I am looking for a polynomial-time algorithm that takes as input a bipartite graph $(X\cup Y, E)$, and returns one of two options:

  1. If a perfect matching exists, it returns the matching;

  2. Otherwise, it returns a witness based on Hall's theorem, i.e., a set $S\subseteq X$ such that the number of neighbors of $S$ is smaller than $|S|$.

I found in wikipedia various algorithms for finding a maximum matching in an unweighted bipartite graph. Such algorithms can be used to determine if a perfect matching exists. But does any of these algorithms also return an evidence in case of failure?

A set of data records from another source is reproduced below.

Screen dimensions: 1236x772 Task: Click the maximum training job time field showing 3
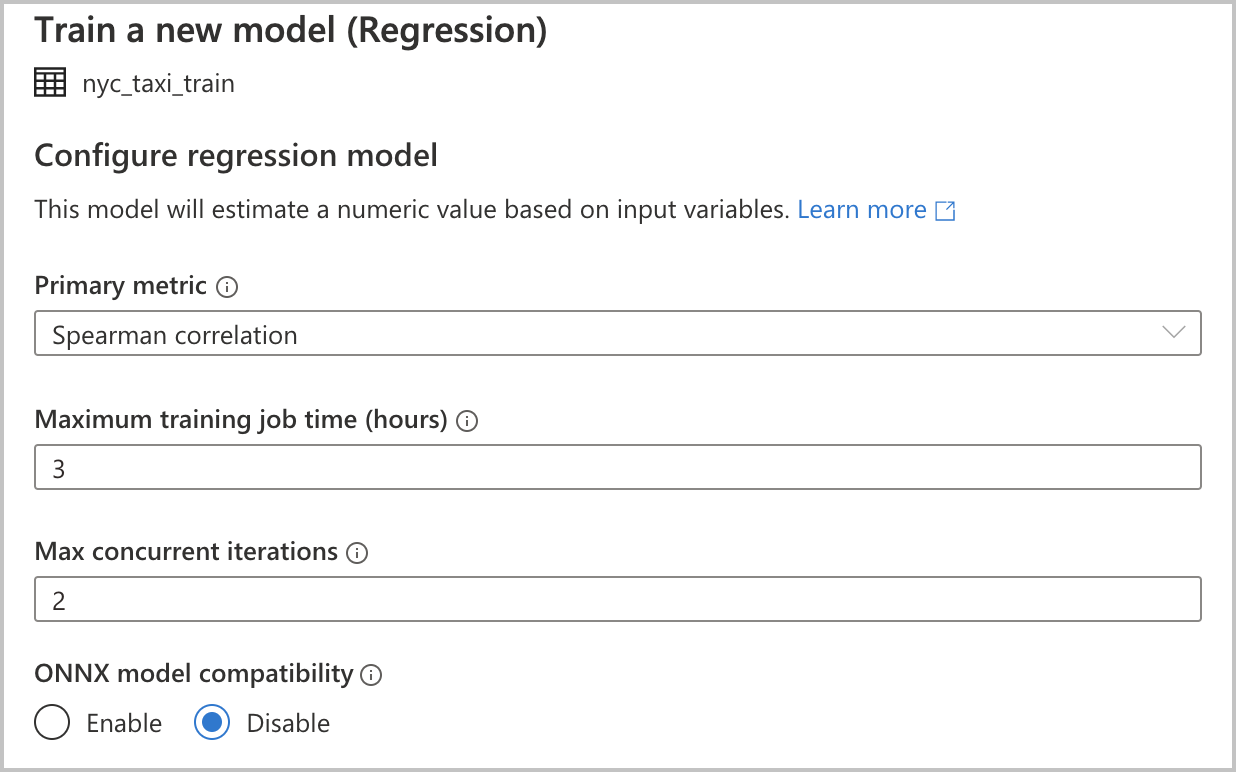click(x=618, y=467)

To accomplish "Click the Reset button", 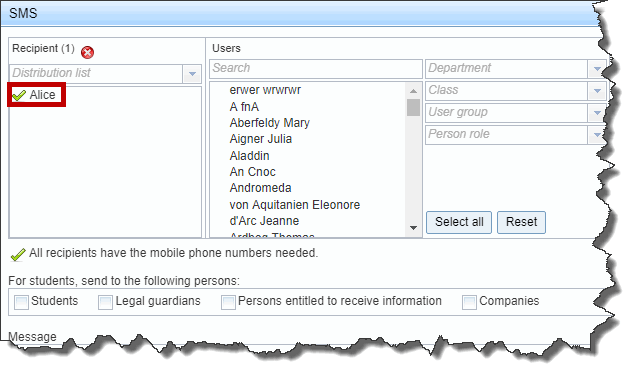I will [522, 222].
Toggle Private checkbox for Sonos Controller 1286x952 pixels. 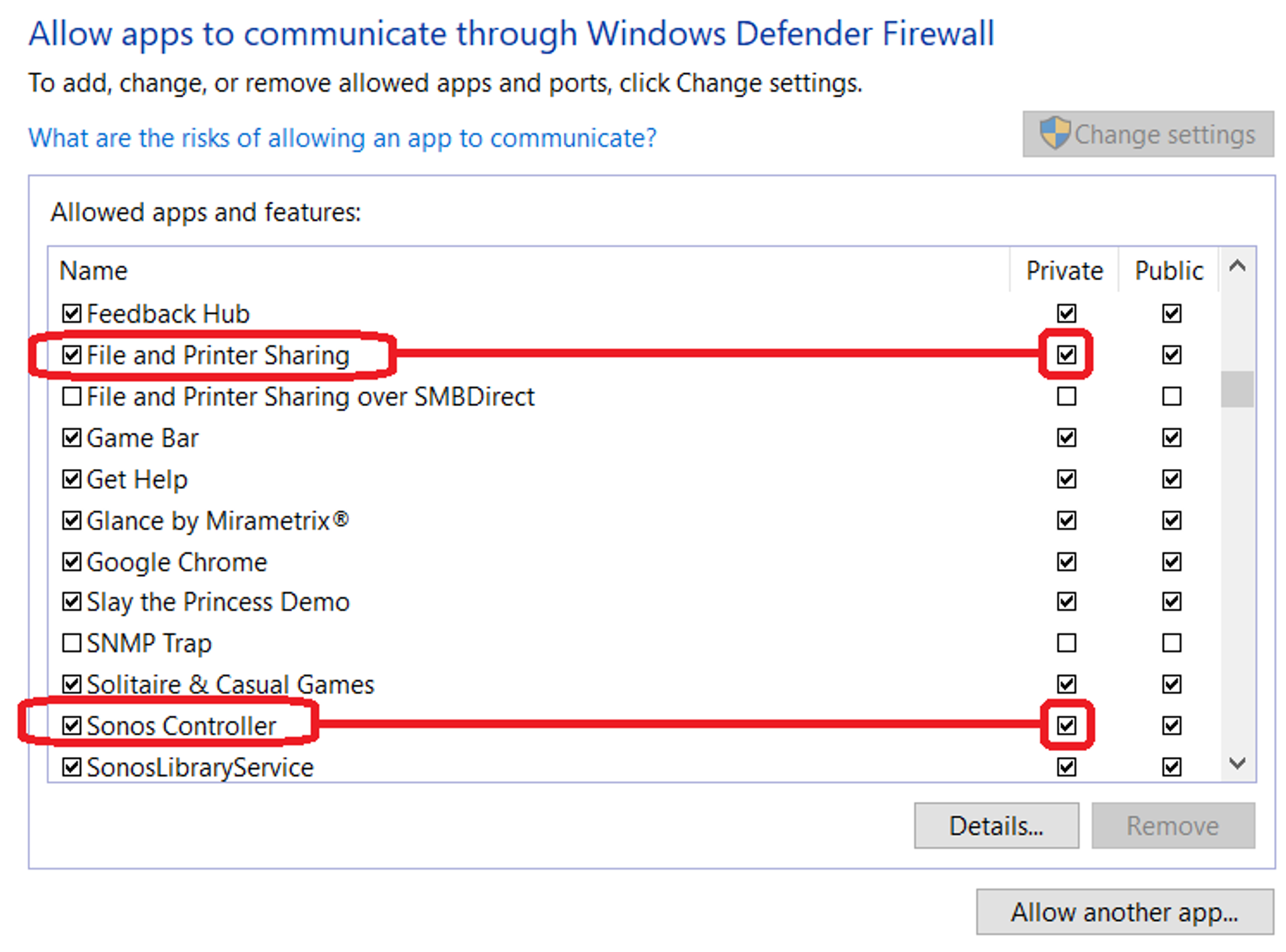pyautogui.click(x=1066, y=725)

EDIT: I have read the links in the answer of Yuval Filmus below, but it took me some time to fill in the missing details. For future reference, here is a detailed solution. Below, let $n := |X| = |Y|$.

Step 1. Define a flow network with $2n+2$ nodes in the following structure:

$$ s \rightrightarrows X \rightrightarrows Y \rightrightarrows t $$

where:

  • $s$ is a new source node connected to all vertices in $X$ with capacity 1;
  • every original edge of $E$ is directed from $X$ to $Y$ with capacity $\infty$;
  • each vertex in $Y$ is connected with capacity 1 to a new sink node $t$.

Step 2. Use the Ford-Fulkerson algorithm to find a maximum flow in that graph. Suppose the maximum flow size is $m$ (which must be at most $n$).

Step 3. If $m = n$ then we are done - the flow induces a matching of size $n$ which is perfect.

Step 4. Otherwise, $m < n$. The FF algorithm also returns an $s$-$t$ minimum cut of size $m$ - a partition $(C,C')$ of the vertices in the graph, such that $s\in C$, $t\in C'$, and the sum of capacities of edges directed from $C$ to $C'$ is $m$.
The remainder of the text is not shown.